» Document segment:

Tests Show Potential for Ricin Vaccine


WASHINGTON - Initial tests indicate an experimental vaccine for ricin works and is safe, raising the possibility it might one day offer protection from a poison that authorities fear could be a weapon for terrorists.



Deadly and easy to produce, ricin is extracted from castor beans. It can be added to food or water, injected or sprayed as an aerosol.

It has a long history of use in espionage. The FBI is investigating a pair of incidents involving the poison in 2003. In one, a threatening letter containing ricin was found at a South Carolina postal facility, and a second letter with ricin, addressed to the White House, turned up at a Washington mail processing facility.

Researchers led by Dr. Ellen Vitetta of the University of Texas Southwestern Medical Center in Dallas found a way to modify the toxic sections of the ricin molecule to disrupt its poisonous effect.

Their findings were reported Monday in the online edition of Proceedings of the National Academy of Sciences.

The new molecule, called RiVax, was given to mice and rabbits, which then developed antibodies and those antibodies protected the animals when they were later given doses of ricin.

After getting permission from the Food and Drug Administration to conduct a safety test on humans, the researchers gave doses of RiVax to 15 volunteers.

Five volunteers given a high dose of the vaccine all developed antibodies to ricin, four of the five given a moderate dose developed antibodies, as did one of the five given a low dose.

Mice injected with a mix of ricin and the human antibodies were protected from the poison, and other studies showed that mice given ricin orally were also protected.

"Our major concern in this trial was safety," Vitetta said. "We have taken a very deadly toxin and genetically engineered it to be safe and to induce protective immunity in humans."

"We have shown that this vaccine is safe and immunogenic," she said. "Now we need to tinker with the dose and formulation to give the longest-lasting and most robust immunity."

She declined to speculate how long it might be before a working vaccine might be available for human use.

Vitetta said DOR BioPharma has been licensed to produce RiVax and is working to develop enough for large-scale testing. Her next step is fine-tuning the vaccine to determine how long it is effective, how it can be improved and if it works against inhaled aerosol ricin.

Greg Evans, director of the Center for the Study of Bioterrorism and Emerging Infections at Saint Louis University, commented that "anything we do to increase our arsenal in terms of a potential bioterrorist agents is probably beneficial."

But he was cautious about the usefulness of a vaccine that needs to be given in advance of exposure.

" I doubt we're going to vaccinate large numbers of people because (ricin) might be used as a weapon," said Evans, who was not part of Vitetta's research group.

» Requirement A:
Please print the part of the ricin vaccine article that opens with the words containing "Deadly and easy" and closes with "Academy of Sciences.".
» Requirement B:
In the ricin vaccine article, how many volunteers were given doses of RiVax in the human safety test?
The records come from a different source than the ricin vaccine article.

Stored records:

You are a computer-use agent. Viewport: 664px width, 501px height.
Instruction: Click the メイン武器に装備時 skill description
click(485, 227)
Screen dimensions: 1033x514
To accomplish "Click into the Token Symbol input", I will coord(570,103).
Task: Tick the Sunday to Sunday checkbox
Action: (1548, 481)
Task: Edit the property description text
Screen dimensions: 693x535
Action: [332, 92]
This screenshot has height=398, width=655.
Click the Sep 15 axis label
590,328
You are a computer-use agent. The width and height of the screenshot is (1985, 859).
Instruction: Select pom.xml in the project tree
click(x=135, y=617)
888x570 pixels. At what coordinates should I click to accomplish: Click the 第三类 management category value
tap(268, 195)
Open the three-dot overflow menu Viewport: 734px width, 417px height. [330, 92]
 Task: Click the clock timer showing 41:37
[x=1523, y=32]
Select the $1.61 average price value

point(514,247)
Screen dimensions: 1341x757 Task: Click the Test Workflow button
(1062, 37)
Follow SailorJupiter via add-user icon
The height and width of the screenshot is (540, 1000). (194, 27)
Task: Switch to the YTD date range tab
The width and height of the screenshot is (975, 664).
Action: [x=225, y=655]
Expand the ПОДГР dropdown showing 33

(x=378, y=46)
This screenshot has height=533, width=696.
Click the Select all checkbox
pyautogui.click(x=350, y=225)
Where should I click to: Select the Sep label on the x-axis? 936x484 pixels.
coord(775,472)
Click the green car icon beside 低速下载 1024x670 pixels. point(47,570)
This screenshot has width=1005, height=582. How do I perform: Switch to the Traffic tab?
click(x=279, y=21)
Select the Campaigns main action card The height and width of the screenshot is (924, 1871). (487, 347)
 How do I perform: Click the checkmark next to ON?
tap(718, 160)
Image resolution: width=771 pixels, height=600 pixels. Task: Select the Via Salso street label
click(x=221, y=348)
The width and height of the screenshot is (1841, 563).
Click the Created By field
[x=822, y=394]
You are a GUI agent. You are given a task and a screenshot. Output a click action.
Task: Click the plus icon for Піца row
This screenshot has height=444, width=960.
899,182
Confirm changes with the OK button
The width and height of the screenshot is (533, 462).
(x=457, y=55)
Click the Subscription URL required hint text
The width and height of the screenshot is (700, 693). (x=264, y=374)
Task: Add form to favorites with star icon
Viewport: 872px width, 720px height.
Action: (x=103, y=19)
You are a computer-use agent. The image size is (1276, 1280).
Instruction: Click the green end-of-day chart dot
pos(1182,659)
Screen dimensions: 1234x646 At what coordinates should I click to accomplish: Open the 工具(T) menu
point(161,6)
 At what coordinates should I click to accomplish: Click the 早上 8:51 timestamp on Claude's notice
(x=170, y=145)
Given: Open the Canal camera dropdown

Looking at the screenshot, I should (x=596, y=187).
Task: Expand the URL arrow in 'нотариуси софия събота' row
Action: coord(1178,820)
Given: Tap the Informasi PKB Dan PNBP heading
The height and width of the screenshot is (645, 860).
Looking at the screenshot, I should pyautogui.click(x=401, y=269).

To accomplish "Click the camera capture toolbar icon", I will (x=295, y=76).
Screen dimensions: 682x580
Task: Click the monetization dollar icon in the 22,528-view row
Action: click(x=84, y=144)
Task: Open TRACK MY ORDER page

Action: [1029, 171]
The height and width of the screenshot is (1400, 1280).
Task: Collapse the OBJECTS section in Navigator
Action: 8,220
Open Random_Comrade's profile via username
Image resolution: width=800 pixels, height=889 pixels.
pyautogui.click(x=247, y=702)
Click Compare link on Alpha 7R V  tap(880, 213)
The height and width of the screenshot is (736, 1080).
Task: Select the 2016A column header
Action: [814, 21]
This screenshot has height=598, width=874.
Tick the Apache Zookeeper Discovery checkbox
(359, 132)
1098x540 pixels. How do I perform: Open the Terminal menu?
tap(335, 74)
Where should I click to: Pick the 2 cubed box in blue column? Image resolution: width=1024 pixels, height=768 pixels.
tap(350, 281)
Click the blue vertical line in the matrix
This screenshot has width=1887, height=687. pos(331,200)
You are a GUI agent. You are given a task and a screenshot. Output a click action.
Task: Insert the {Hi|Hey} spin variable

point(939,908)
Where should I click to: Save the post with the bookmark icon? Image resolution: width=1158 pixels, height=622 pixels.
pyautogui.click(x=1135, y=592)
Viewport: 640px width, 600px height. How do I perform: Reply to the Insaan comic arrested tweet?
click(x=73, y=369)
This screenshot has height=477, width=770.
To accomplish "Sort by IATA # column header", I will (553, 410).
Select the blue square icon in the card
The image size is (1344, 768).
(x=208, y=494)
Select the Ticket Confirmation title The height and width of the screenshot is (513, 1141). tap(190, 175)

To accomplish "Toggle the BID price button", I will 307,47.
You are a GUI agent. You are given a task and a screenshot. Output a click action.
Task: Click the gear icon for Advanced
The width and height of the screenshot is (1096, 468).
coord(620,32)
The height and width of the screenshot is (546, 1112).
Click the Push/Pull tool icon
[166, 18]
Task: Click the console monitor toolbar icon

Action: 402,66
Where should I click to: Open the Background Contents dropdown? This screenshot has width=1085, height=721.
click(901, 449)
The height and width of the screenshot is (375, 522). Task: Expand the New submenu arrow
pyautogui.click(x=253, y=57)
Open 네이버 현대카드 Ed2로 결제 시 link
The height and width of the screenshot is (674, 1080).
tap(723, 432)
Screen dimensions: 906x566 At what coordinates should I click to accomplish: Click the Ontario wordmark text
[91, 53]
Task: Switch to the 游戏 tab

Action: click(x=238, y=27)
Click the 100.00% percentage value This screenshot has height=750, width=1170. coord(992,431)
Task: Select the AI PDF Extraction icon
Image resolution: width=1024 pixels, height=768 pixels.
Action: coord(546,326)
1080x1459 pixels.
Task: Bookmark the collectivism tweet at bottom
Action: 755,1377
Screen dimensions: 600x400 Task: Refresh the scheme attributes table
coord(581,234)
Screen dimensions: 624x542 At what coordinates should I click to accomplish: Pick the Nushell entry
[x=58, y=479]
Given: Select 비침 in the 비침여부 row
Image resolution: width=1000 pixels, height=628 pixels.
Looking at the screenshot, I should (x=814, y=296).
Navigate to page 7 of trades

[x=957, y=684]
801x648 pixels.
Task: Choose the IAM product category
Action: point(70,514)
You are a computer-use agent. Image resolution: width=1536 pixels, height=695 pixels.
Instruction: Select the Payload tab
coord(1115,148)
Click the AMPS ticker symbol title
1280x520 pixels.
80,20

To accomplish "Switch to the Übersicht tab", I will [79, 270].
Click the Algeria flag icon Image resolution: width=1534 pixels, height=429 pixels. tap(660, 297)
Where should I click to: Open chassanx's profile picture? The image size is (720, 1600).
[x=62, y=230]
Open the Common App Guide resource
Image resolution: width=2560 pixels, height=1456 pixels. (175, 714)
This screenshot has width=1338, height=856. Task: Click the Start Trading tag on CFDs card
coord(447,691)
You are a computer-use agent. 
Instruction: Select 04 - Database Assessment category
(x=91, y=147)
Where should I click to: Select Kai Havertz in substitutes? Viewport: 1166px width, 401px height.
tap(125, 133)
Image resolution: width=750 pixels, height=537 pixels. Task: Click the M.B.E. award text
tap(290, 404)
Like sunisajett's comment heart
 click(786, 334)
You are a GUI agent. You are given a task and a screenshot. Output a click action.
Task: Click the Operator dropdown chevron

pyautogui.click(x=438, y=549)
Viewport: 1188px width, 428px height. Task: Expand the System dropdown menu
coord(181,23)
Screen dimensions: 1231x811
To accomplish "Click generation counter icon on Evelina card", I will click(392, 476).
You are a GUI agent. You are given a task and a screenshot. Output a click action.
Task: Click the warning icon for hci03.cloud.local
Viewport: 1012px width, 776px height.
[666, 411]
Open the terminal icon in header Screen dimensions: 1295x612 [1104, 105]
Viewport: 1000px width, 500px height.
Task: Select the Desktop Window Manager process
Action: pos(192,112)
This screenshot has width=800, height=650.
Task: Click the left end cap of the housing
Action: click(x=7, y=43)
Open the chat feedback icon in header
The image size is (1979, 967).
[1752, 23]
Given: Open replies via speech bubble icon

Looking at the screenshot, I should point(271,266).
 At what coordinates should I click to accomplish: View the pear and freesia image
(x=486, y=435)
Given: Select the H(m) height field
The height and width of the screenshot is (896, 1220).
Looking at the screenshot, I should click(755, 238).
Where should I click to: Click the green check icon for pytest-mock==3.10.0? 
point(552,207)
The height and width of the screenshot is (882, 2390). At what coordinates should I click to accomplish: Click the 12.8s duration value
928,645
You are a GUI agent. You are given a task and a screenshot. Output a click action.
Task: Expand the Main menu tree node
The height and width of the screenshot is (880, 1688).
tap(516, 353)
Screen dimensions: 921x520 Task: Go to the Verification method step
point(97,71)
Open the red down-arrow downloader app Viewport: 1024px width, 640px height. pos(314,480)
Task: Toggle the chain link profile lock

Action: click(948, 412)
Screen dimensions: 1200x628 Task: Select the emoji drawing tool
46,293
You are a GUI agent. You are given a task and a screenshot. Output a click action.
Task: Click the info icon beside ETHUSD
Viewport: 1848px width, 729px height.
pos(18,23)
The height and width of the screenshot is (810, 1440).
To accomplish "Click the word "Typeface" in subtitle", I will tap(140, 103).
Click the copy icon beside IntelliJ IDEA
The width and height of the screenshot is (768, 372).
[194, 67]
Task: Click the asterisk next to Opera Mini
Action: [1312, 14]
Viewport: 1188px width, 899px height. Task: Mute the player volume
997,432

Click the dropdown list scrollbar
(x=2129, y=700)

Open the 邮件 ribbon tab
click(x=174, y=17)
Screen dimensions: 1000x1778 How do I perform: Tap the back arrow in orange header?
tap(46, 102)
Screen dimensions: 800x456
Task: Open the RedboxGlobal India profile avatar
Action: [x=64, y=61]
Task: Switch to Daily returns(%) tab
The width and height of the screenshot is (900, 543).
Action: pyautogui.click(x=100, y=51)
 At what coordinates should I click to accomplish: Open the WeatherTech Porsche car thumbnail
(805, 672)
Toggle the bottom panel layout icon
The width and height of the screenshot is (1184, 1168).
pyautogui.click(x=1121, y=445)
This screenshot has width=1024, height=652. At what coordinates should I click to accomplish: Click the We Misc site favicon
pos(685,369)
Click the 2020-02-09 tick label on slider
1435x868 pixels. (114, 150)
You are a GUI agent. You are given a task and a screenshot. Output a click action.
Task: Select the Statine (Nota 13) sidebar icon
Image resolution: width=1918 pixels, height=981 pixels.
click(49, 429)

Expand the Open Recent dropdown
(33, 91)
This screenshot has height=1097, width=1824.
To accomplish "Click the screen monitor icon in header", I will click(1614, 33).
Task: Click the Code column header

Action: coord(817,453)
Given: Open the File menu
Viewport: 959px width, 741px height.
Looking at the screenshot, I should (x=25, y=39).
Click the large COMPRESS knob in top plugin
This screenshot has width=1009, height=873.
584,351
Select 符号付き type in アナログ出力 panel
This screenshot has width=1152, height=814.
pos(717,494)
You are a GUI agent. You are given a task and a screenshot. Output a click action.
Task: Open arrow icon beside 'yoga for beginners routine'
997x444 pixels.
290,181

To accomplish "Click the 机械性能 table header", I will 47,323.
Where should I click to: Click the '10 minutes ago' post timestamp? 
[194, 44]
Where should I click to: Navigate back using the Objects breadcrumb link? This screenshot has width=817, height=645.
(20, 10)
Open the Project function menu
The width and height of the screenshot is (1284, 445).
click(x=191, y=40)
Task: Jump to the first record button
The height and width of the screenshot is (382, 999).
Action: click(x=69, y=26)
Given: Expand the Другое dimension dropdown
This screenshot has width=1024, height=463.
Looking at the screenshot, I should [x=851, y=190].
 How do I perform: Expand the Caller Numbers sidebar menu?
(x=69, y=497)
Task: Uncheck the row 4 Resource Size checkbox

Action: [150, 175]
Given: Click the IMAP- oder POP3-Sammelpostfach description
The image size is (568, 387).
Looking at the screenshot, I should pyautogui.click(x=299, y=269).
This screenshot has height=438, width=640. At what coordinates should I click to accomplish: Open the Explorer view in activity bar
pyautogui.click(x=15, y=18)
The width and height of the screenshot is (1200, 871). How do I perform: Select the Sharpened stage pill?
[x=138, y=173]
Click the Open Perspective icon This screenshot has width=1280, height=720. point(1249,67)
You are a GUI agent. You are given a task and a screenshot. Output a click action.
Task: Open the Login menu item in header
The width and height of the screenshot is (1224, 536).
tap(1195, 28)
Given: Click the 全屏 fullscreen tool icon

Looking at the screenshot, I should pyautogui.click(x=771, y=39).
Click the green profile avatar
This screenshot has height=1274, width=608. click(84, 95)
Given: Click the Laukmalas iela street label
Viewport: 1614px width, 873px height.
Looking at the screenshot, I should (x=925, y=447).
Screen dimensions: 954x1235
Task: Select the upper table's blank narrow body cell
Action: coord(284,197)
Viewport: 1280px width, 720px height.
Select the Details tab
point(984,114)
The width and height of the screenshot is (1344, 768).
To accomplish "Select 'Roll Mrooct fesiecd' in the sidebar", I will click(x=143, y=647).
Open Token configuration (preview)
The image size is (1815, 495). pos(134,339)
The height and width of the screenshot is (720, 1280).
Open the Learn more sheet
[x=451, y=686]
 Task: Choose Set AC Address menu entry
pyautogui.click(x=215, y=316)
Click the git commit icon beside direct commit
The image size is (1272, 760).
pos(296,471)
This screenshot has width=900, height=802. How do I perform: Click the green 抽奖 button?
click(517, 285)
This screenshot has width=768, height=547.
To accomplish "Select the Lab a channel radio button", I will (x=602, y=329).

» Written solution A:
Deadly and easy to produce, ricin is extracted from castor beans. It can be added to food or water, injected or sprayed as an aerosol.

It has a long history of use in espionage. The FBI is investigating a pair of incidents involving the poison in 2003. In one, a threatening letter containing ricin was found at a South Carolina postal facility, and a second letter with ricin, addressed to the White House, turned up at a Washington mail processing facility.

Researchers led by Dr. Ellen Vitetta of the University of Texas Southwestern Medical Center in Dallas found a way to modify the toxic sections of the ricin molecule to disrupt its poisonous effect.

Their findings were reported Monday in the online edition of Proceedings of the National Academy of Sciences.

» Written solution B:
Fifteen volunteers.